— Problem description —
Tally how many lines in this material contain the word "computer", and reply only with the count.

— Extracted information —
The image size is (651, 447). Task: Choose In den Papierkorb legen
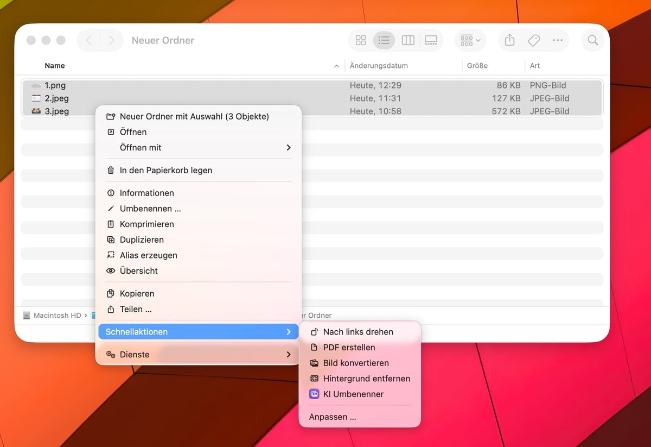[x=165, y=171]
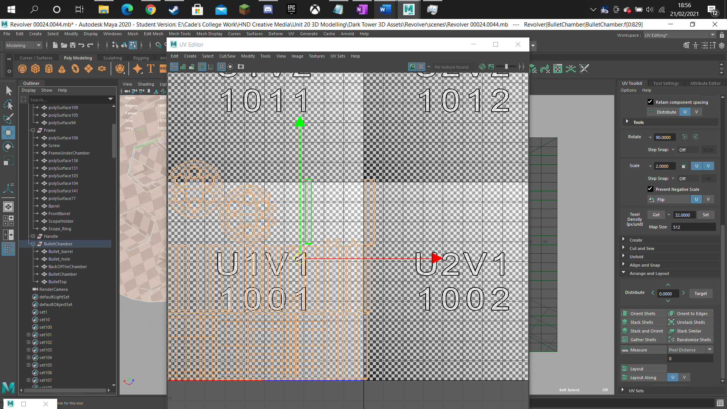Open the Cut/Sew menu in UV Editor

click(227, 56)
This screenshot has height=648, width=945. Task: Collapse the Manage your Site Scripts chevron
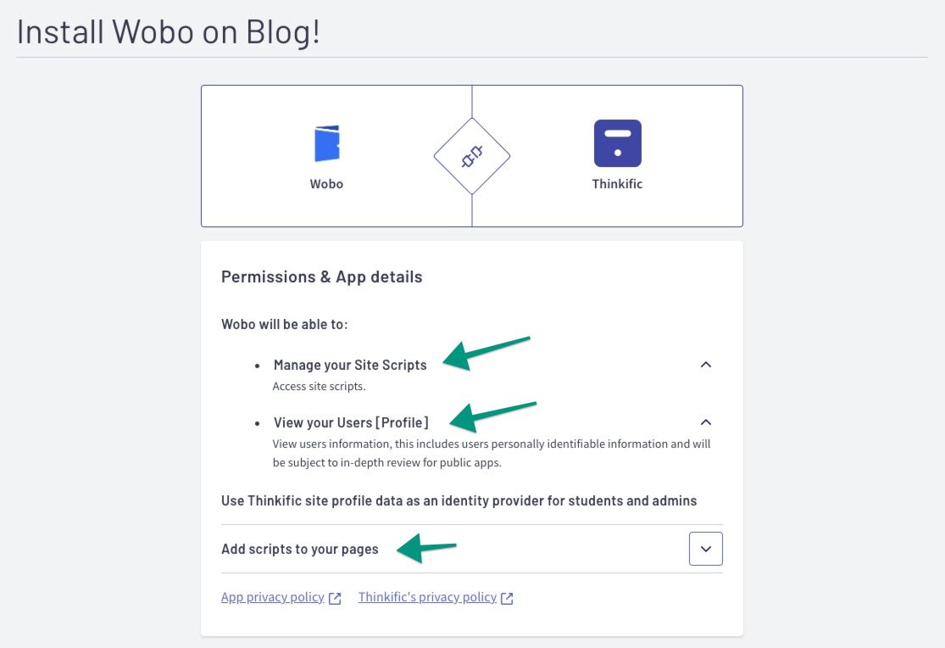coord(706,365)
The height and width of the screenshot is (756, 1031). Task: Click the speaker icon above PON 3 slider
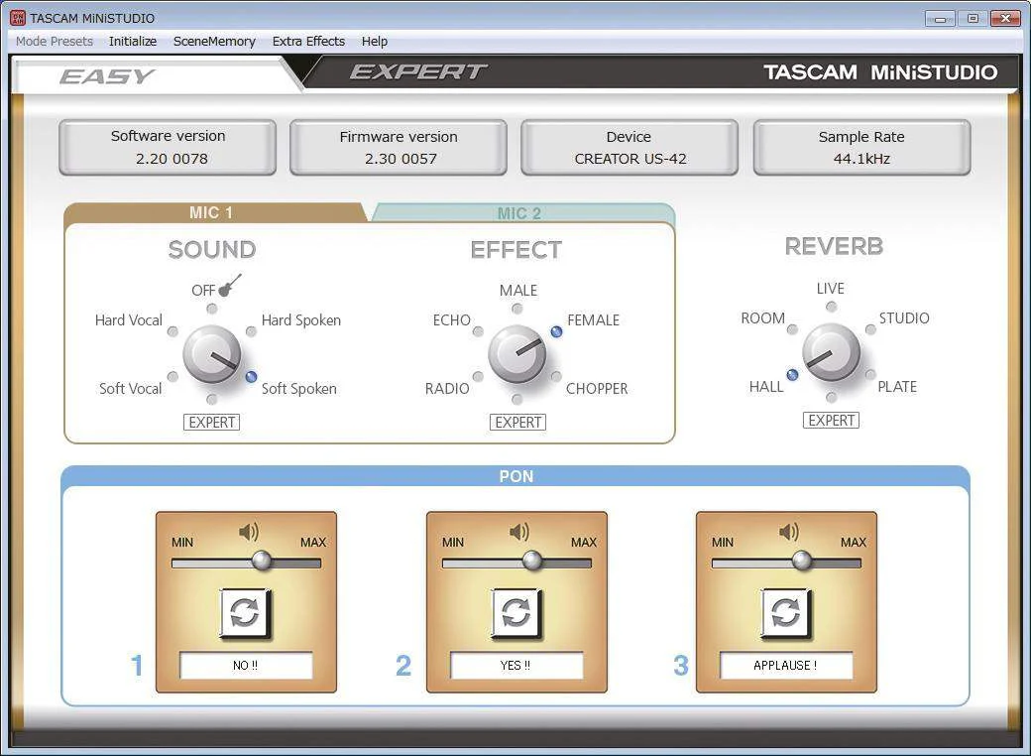click(x=789, y=532)
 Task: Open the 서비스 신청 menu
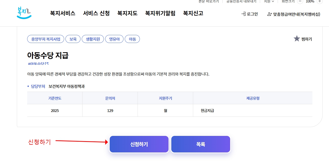click(96, 13)
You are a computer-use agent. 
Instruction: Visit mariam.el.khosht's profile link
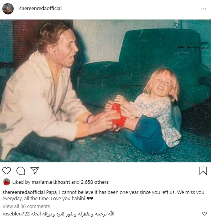coord(51,182)
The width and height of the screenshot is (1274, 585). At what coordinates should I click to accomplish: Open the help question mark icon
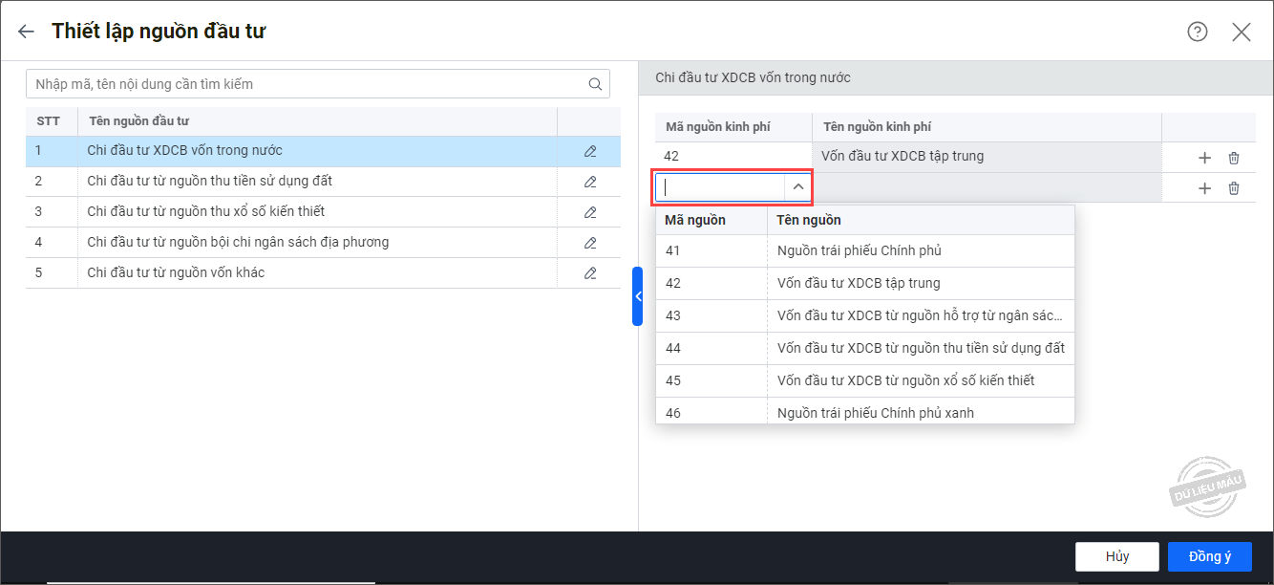1197,32
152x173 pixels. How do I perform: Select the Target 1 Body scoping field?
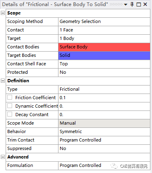(104, 39)
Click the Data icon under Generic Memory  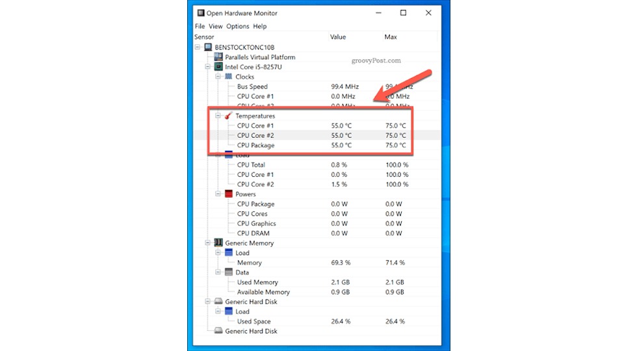[x=228, y=272]
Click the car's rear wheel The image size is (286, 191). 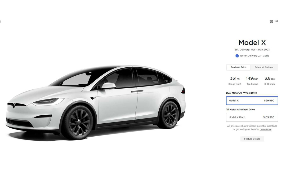coord(169,115)
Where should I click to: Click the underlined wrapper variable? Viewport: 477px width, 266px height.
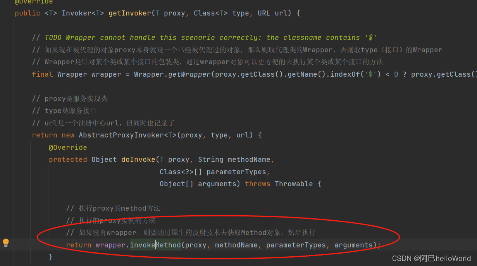(x=110, y=245)
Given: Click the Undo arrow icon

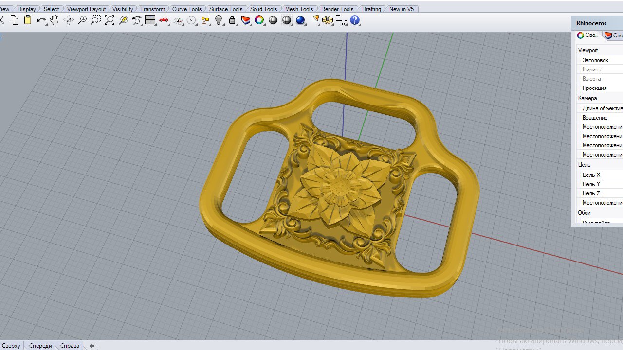Looking at the screenshot, I should [41, 20].
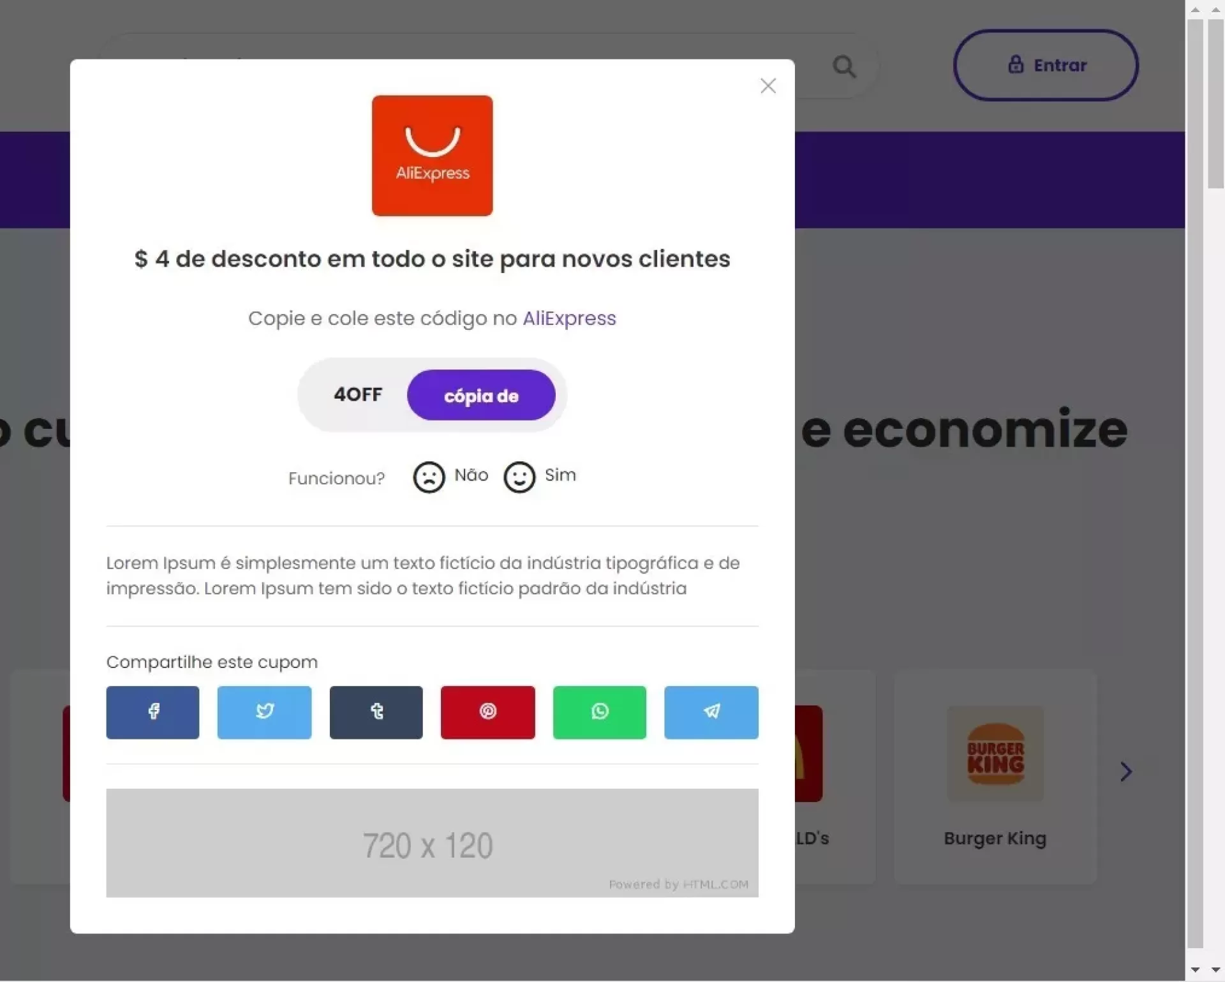1225x982 pixels.
Task: Advance the store carousel with right chevron
Action: pyautogui.click(x=1126, y=771)
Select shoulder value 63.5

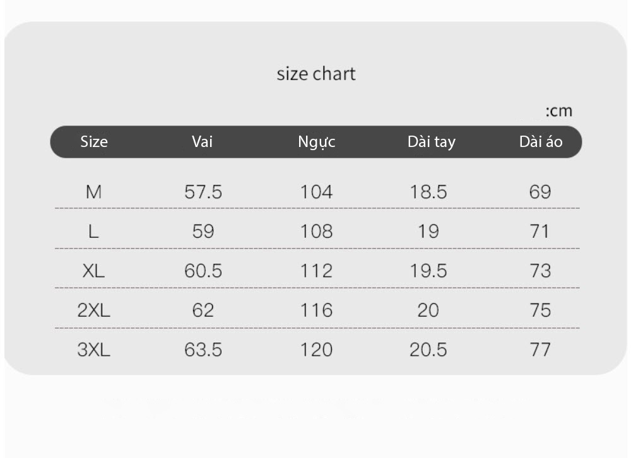point(203,349)
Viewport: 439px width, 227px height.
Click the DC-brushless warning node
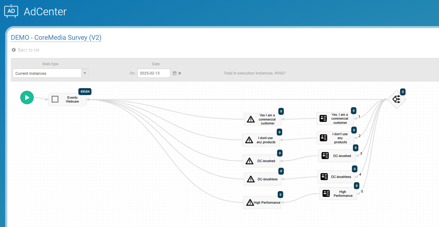click(263, 179)
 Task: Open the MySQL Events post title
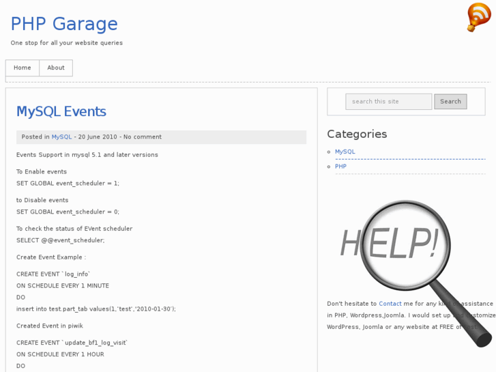click(x=61, y=112)
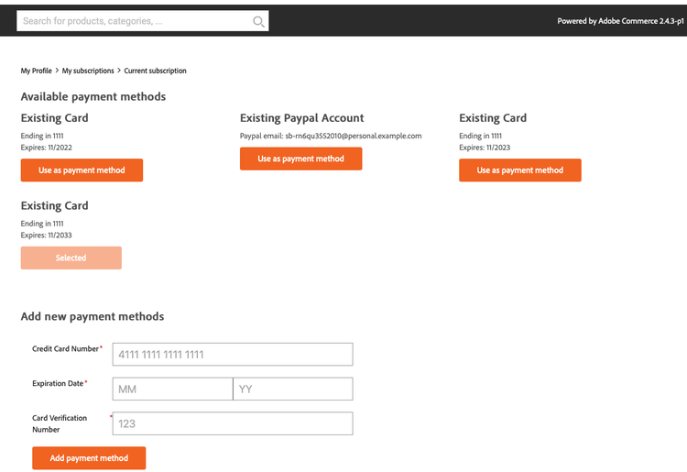Click chevron after My subscriptions breadcrumb
Image resolution: width=687 pixels, height=472 pixels.
coord(119,71)
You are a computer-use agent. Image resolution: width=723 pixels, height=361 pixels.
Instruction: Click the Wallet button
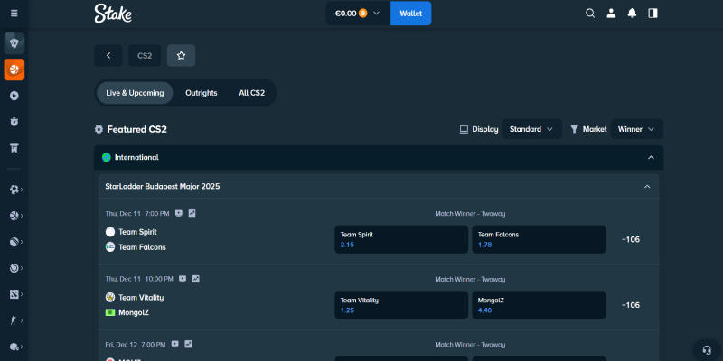click(410, 14)
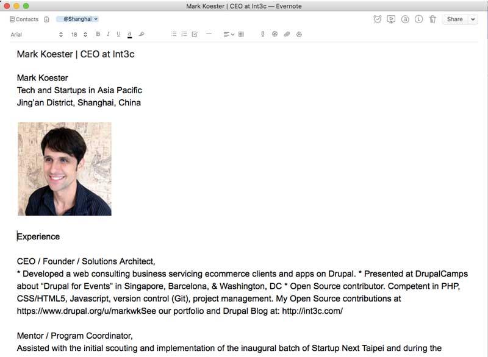The image size is (488, 357).
Task: Open the annotate note icon
Action: pyautogui.click(x=405, y=19)
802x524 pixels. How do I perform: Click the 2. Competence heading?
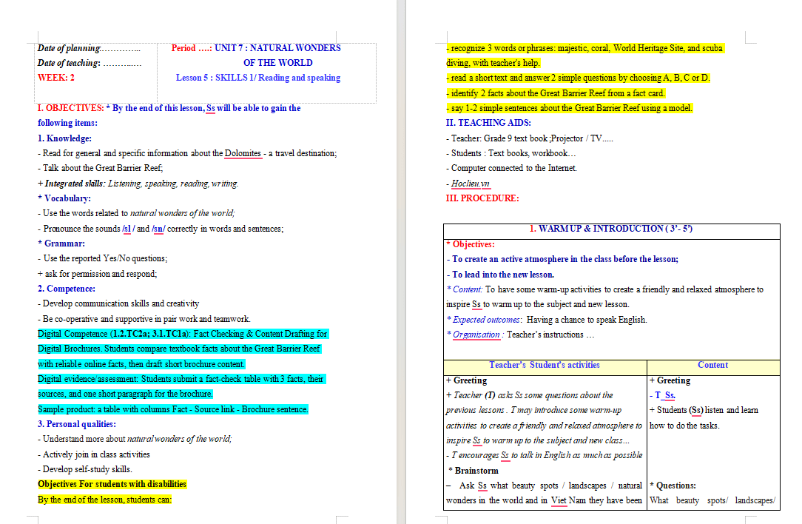coord(67,289)
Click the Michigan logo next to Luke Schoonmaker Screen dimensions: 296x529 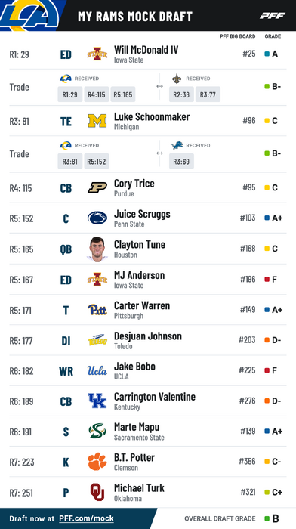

— Response area —
2